Challenges:
1 > In the early years text, copy the passage starting with "Early Years" and going on through "the Hampton area.".
2 > Answer these from the early years text:
(a) In which county was Fields born?
(b) What job did Fields hold for the Bureau of Refugees, Freedmen, and Abandoned Lands?
(c) In what year did he graduate from Hampton?

----- Text shown -----

Early Years
James Apostle Fields was born into slavery in August 1844 in Hanover County. He was the son of Washington Fields and Martha Ann Fields, whose maiden name is variously recorded as Berkley and Thornton. His parents lived on separate plantations. He may have learned to read while enslaved. While tending horses for attorneys conducting business at the Hanover courthouse, Fields observed courtroom proceedings that later inspired his interest in the law. During the Civil War, he fled after suffering a particularly brutal beating from his owner and eventually joined the rest of his family, who had escaped in 1863 to the lines of the Union army in the Hampton area.
Fields attended a nearby American Missionary Association school for African Americans and worked at Fort Monroe for the army’s Quartermaster Department in 1864 and as a watchman for the Bureau of Refugees, Freedmen, and Abandoned Lands in 1865–1866. In 1869 he was among a group of students that constituted the first class of the Hampton Normal and Agricultural Institute (later Hampton University). He taught in Williamsburg the following year and in 1871 graduated from Hampton.

----- Supplied data -----

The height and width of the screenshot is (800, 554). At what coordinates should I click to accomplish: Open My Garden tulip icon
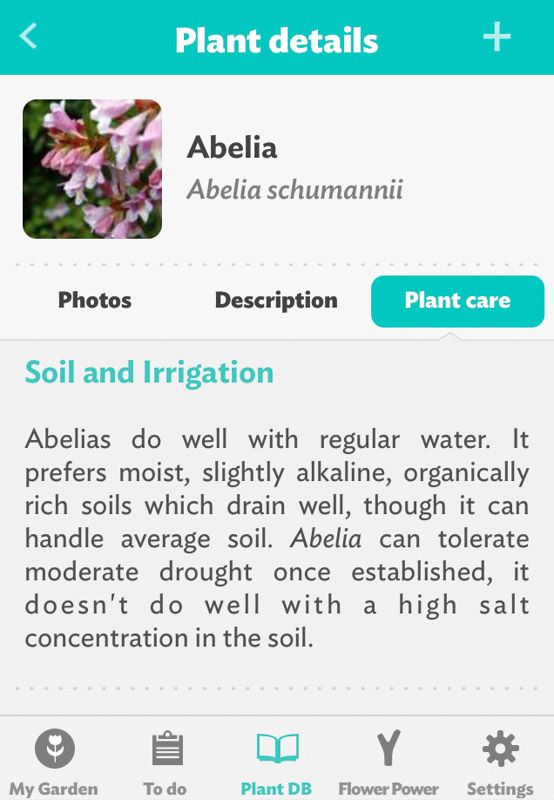(55, 748)
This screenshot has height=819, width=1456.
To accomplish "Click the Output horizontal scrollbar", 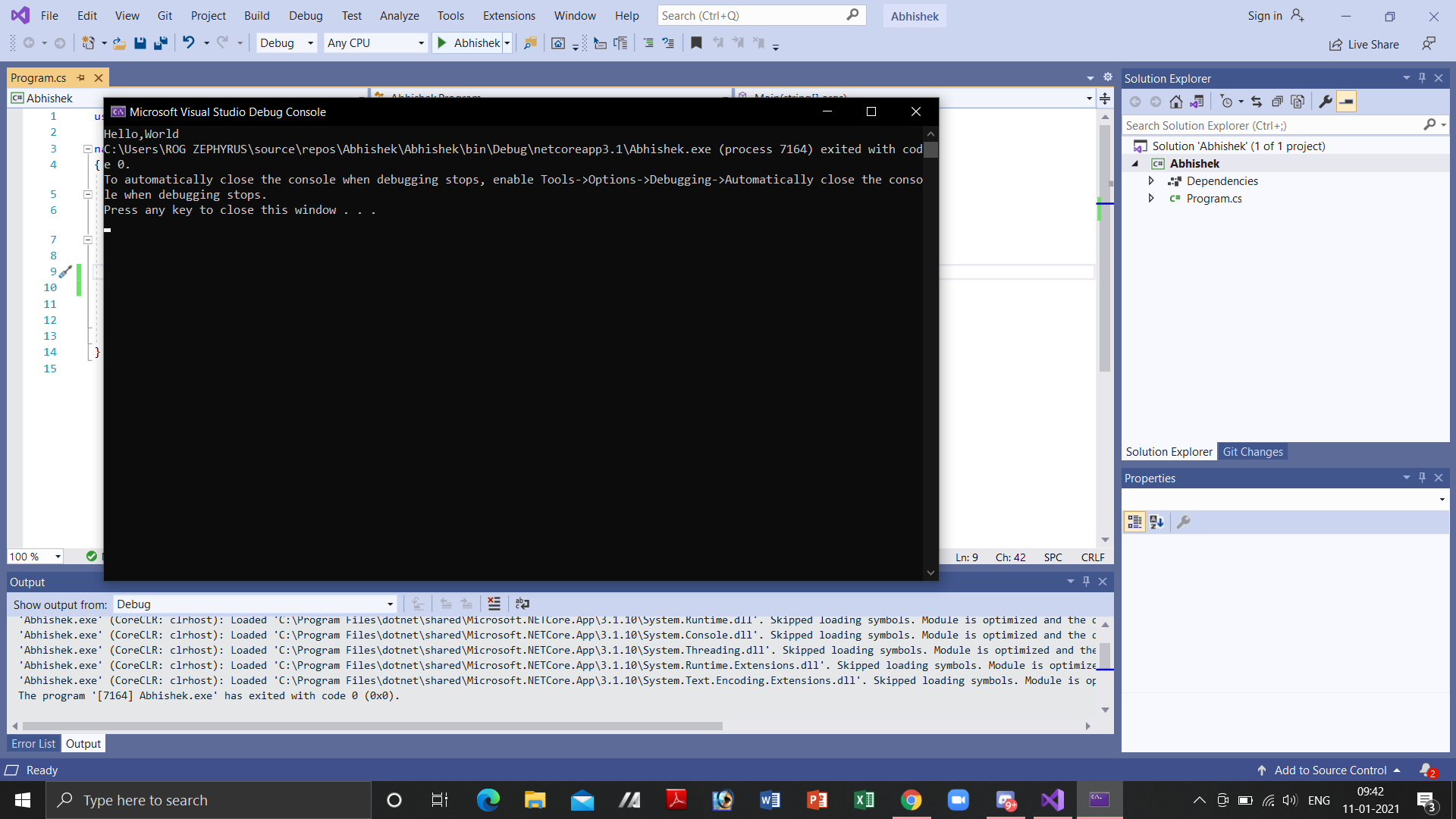I will point(372,726).
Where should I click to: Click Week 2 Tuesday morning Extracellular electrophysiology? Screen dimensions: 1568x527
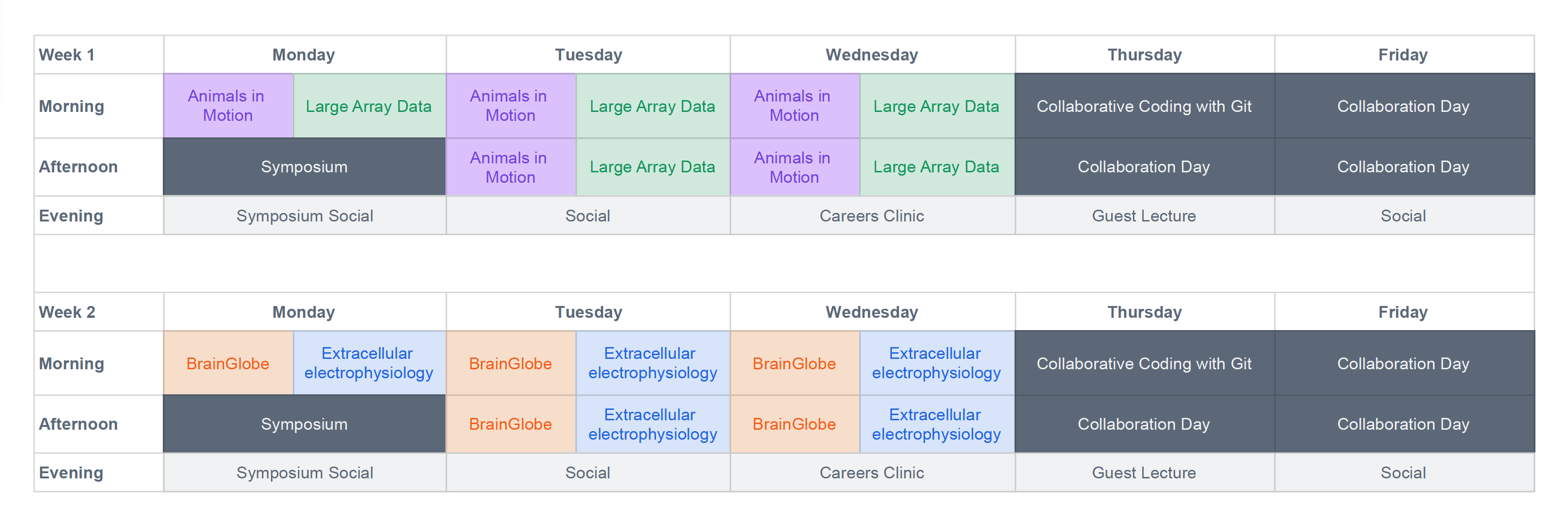coord(653,364)
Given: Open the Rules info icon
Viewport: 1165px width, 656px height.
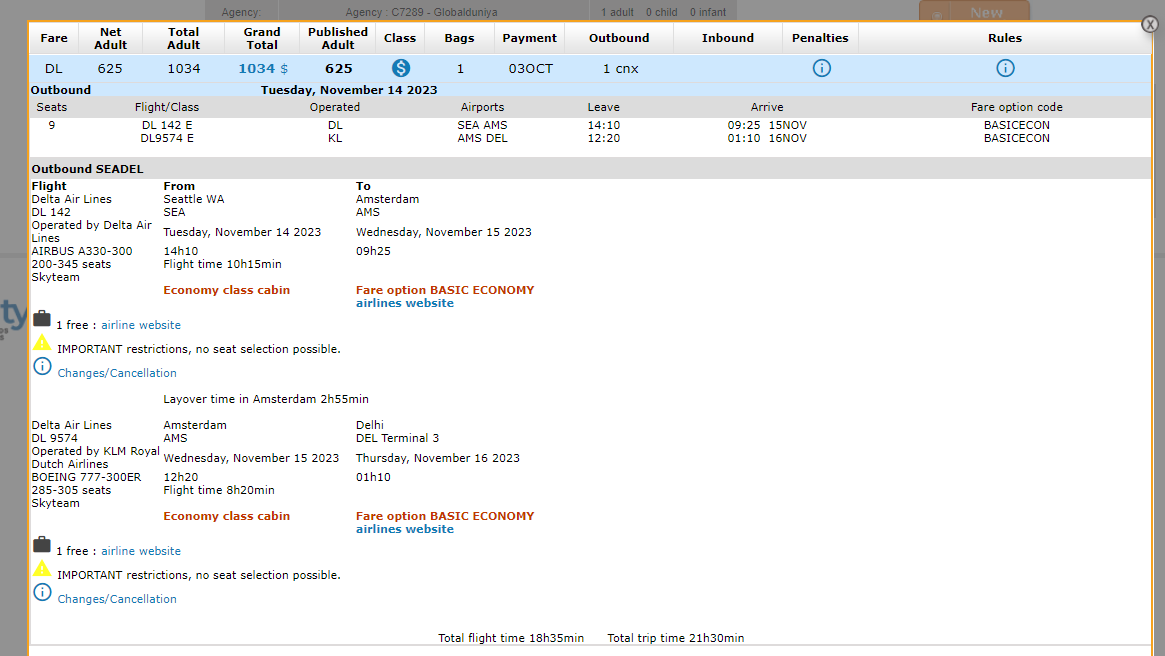Looking at the screenshot, I should click(x=1005, y=68).
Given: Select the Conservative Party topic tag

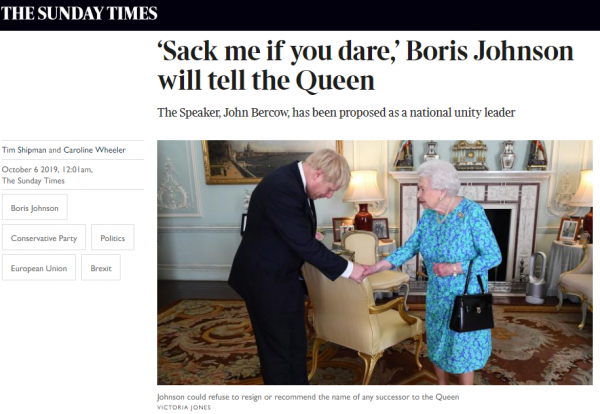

-----

Final answers:
1 >
Early Years
James Apostle Fields was born into slavery in August 1844 in Hanover County. He was the son of Washington Fields and Martha Ann Fields, whose maiden name is variously recorded as Berkley and Thornton. His parents lived on separate plantations. He may have learned to read while enslaved. While tending horses for attorneys conducting business at the Hanover courthouse, Fields observed courtroom proceedings that later inspired his interest in the law. During the Civil War, he fled after suffering a particularly brutal beating from his owner and eventually joined the rest of his family, who had escaped in 1863 to the lines of the Union army in the Hampton area.

2 >
(a) Hanover County
(b) Watchman
(c) 1871